Kurtulmuş, Kıbrıslının ayağına diken batarsa bunun acısını Türkiye'de 85 milyonun hissedeceğini ve gereğini yapacağını dile getirerek, "Türkiye bundan sonra da Kıbrıs Türk Devleti'nin güçlenerek devam etmesinin teminatıdır. " dedi.
ERSİN TATAR, "İKİ DEVLETLİ BİR ÇÖZÜM ZARURETTİR"
Uluslararası sempozyuma katılan KKTC Cumhurbaşkanı Ersin Tatar, Kıbrıs'ın Osmanlılar tarafından 350 yıl yönetildiğini 50 yıl boyunca doğu Akdenizde her türlü saldırılara rağmen barış heratı ile destan yazdıklarını belirterek, "Çözüm süreci ile Federasyonu öne sürerek sıfır asker ve sınır şartları ile Türkiye'yi aradan çıkarmaya çalışmaktadır. İki devletli çözüm haricinde hiçbir zaman Federasyon şartlarını kabul etmeyeceğiz. Egemen devlet olmazsak ülke tehlikeye girer. İki devletli bir çözüm zarurettir" diye konuştu.

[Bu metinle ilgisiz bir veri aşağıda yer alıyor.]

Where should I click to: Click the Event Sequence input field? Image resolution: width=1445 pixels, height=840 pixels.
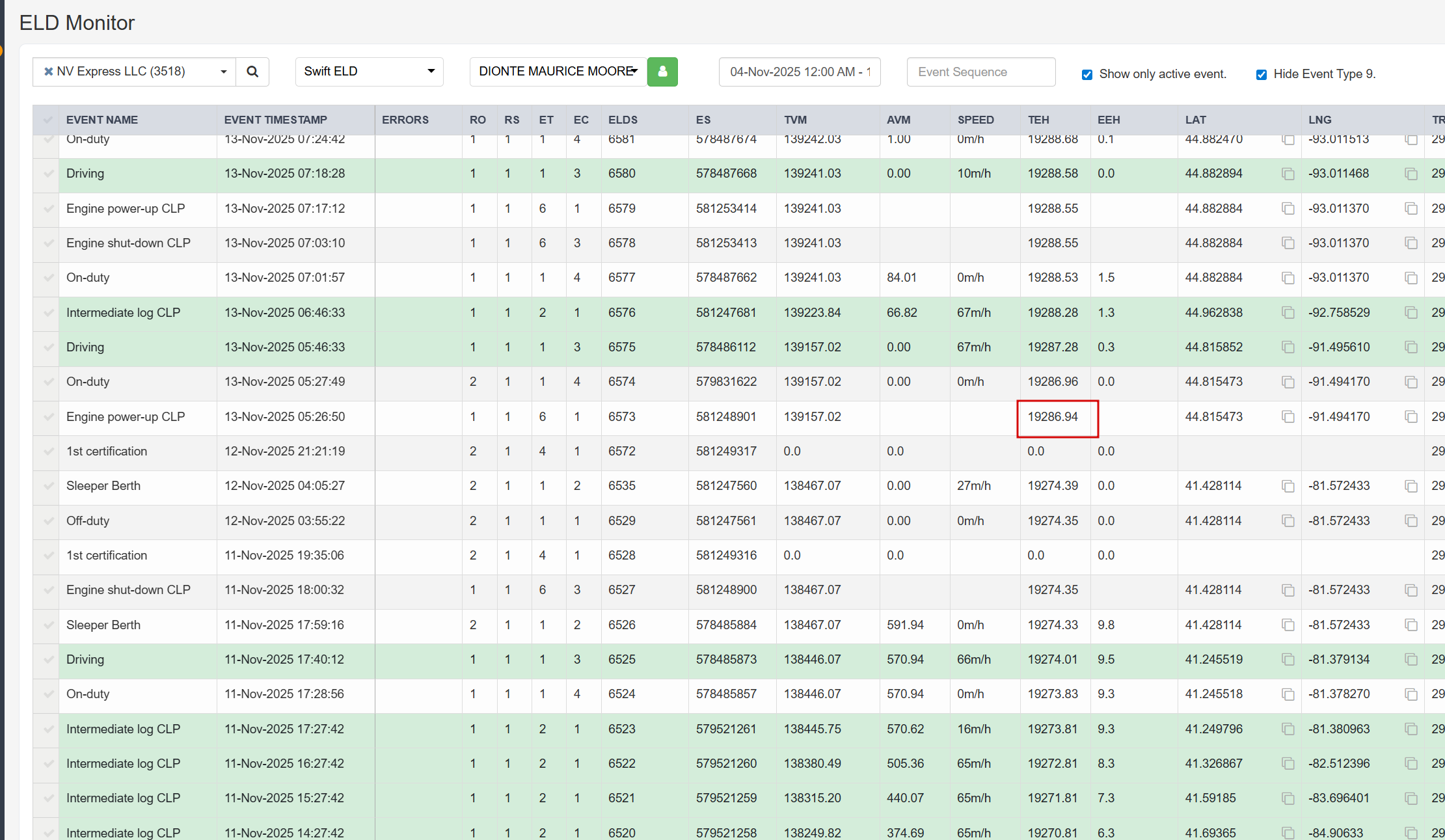pos(980,72)
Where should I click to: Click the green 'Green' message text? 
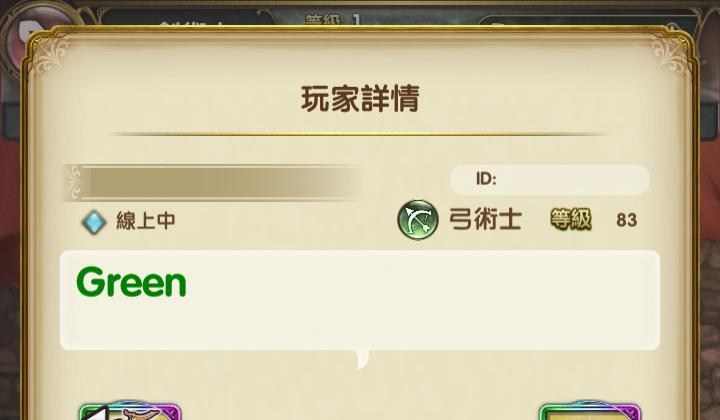coord(131,282)
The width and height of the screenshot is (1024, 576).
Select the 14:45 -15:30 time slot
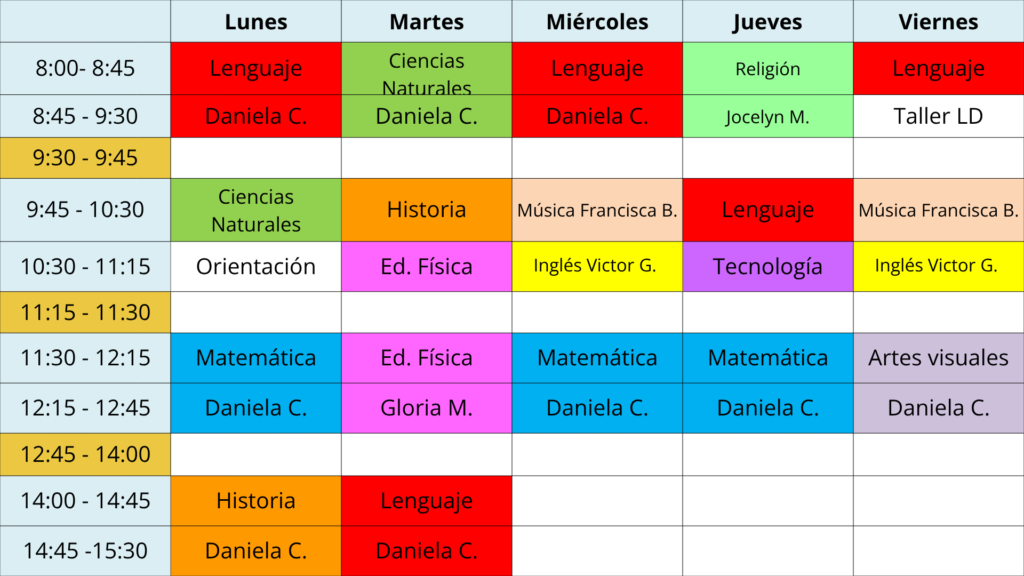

TBMM Başkanı Numan Kurtulmuş, sempozyum öncesinde KKTC Cumhurbaşkanı Ersin Tatar ile bir araya geldi. Kıbrıs Barış Harekatı'nın 50. yılı dolayısıyla KKTC'de düzenlenen programlara katıldıklarını dile getiren Kurtulmuş, Kıbrıs halkının 20 Temmuz Barış ve Özgürlük Bayramı'nı kutladı.
KKTC Cumhurbaşkanı Tatar ise TBMM'de kabul edilen Kıbrıs Barış Harekatı'nın 50. yılına ilişkin tezkere dolayısıyla teşekkür etti.